## SEITENTEXT
+ + + + + + +
"Unsere Mitglieder kommen größtenteils aus der Großgemeinde Bad Bocklet, aber auch aus dem überregionalen Bereich", sagt Vorsitzender Norbert Schmitt. Aktuell bringt sich die Aktionsgemeinschaft auch in die Windraddiskussion in der Kommune ein. Der stellvertretende Vorsitzende, Dieter Kunzmann, sagte, dass sich der Gemeinderat gegen die Windkraftanlagen am Windheimer Berg ausgesprochen hat.

Das Vogelgutachten, das zum Bau erforderlich ist, laufe noch bis Ende August. Die Jagdpächter im Bereich der geplanten Windräder hätten von der Unteren Jagdbehörde Unterlagen zur Stellungnahme bekommen. "Am Windheimer Berg gibt es viele Vogelarten, die unter Schutz stehen, zum Beispiel Falkenarten. Doch auch der Schwarzstorch ist von den Windrädern betroffen, ebenso wie Graureiher und viele Fledermausarten", ergänzte Kunzmann. Der Schwarzstorch überfliege beim jährlichen Zug dieses Areal. Die Windkraftanlagen könnten ihn gefährden. Vorsitzender Norbert Schmitt ergänzte, dass neben dem Tierschutz ebenso an den Schutz des Menschen gedacht werden sollte.

Um die erforderlichen Lärmwerte einzuhalten, müsse man die Anlage nachts herunterfahren. Dies zeige, mit welcher Lärmbelästigung zu rechnen sei. Kunzmann kritisierte, dass in Bad Bocklet die Ruhezeit zwischen 13 und 15 Uhr bei den Lärmwerten nicht berücksichtigt seien. "Außerdem gab es beim Lärmschutzgutachten keine Messpunkte im Kurgarten", ergänzte er. "Die Ruhe ist unser größtes Hab und Gut. Vor allem nachts muss absolute Ruhe herrschen."
+ + + + + + +
## DIE DATEN

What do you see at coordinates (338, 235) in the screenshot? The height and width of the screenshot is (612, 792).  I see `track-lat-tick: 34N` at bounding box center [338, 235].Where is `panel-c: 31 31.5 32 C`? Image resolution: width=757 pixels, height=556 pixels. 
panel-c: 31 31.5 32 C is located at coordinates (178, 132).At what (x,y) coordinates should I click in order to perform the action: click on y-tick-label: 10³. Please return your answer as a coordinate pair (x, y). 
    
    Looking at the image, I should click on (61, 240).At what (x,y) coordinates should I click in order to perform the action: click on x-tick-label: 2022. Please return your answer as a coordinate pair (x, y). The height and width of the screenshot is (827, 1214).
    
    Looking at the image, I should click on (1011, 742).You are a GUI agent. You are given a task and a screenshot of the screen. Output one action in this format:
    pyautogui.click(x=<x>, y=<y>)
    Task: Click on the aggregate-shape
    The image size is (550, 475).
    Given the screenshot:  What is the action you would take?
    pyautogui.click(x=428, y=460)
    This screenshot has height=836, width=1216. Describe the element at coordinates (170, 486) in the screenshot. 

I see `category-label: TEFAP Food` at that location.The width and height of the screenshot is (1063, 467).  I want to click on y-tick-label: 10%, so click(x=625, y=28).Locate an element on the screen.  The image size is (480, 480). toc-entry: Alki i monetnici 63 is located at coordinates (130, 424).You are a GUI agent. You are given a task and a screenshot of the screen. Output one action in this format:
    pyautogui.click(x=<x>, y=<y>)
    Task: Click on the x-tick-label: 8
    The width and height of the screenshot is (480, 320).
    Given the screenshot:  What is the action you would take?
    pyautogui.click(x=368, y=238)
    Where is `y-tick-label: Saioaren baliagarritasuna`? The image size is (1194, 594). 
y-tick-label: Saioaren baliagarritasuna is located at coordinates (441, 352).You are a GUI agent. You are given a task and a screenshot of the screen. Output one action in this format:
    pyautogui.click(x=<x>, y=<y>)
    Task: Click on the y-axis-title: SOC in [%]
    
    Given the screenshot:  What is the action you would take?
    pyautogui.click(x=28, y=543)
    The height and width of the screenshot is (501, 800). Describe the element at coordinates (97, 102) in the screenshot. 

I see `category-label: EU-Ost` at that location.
+ + + + + + +
## VERSTÄNDNISFRAGEN
1. Beantworte zum Seitentext über die Windräder am Windheimer Berg kurz:
(a) Bis wann läuft das Vogelgutachten?
(b) Wer ist stellvertretender Vorsitzender der Aktionsgemeinschaft?
(c) Welche Ruhezeit in Bad Bocklet wurde laut Kunzmann bei den Lärmwerten nicht berücksichtigt?
2. Nenne alle Tierarten und Tiergruppen, die der Seitentext als von den Windrädern am Windheimer Berg betroffen aufführt.
3. Setze den Seitentext über die Windräder am Windheimer Berg nach seinem letzten Satz fort.

## ANTWORTEN IN REIHENFOLGE
1.
(a) Bis Ende August.
(b) Dieter Kunzmann.
(c) Die Ruhezeit zwischen 13 und 15 Uhr.

2. Falkenarten, Schwarzstorch, Graureiher, Fledermausarten

3.
Günther Jakob fragte, wie die Energiewende ohne Windkraft zu schaffen sei. Schmitt meinte, dass es in der Region Bereiche gebe, die einen größeren Abstand zu Ansiedlungen aufwiesen. Seiner Ansicht nach gehe es beim aktuell angedachten Standpunkt darum, Geld zu verdienen. Es zählten eher ökonomische als ökologische Interessen. Kunzmann gab zu bedenken, dass Kurhalter von den Windrädern betroffen sein könnten, da mit einem Abwandern der Kurgäste zu rechnen sei. Die Existenzgrundlage der Hotel- und Pensionsbesitzer könne bedroht sein.

Es habe zwar eine Infoveranstaltung gegeben, aber viele Bürger der Marktgemeinde wüssten immer noch nicht, was auf sie zukommt, ergänzte Schmitt. Er kann sich vorstellen, sich an Experten zum Thema Schallschutz zu wenden. "Für die weitere Diskussion ist auf jeden Fall Neutralität wichtig", sagte er. Er werde versuchen, über das Landratsamt an die Unterlagen heranzukommen und mit Bürgermeister Wolfgang Back (CSU) sprechen.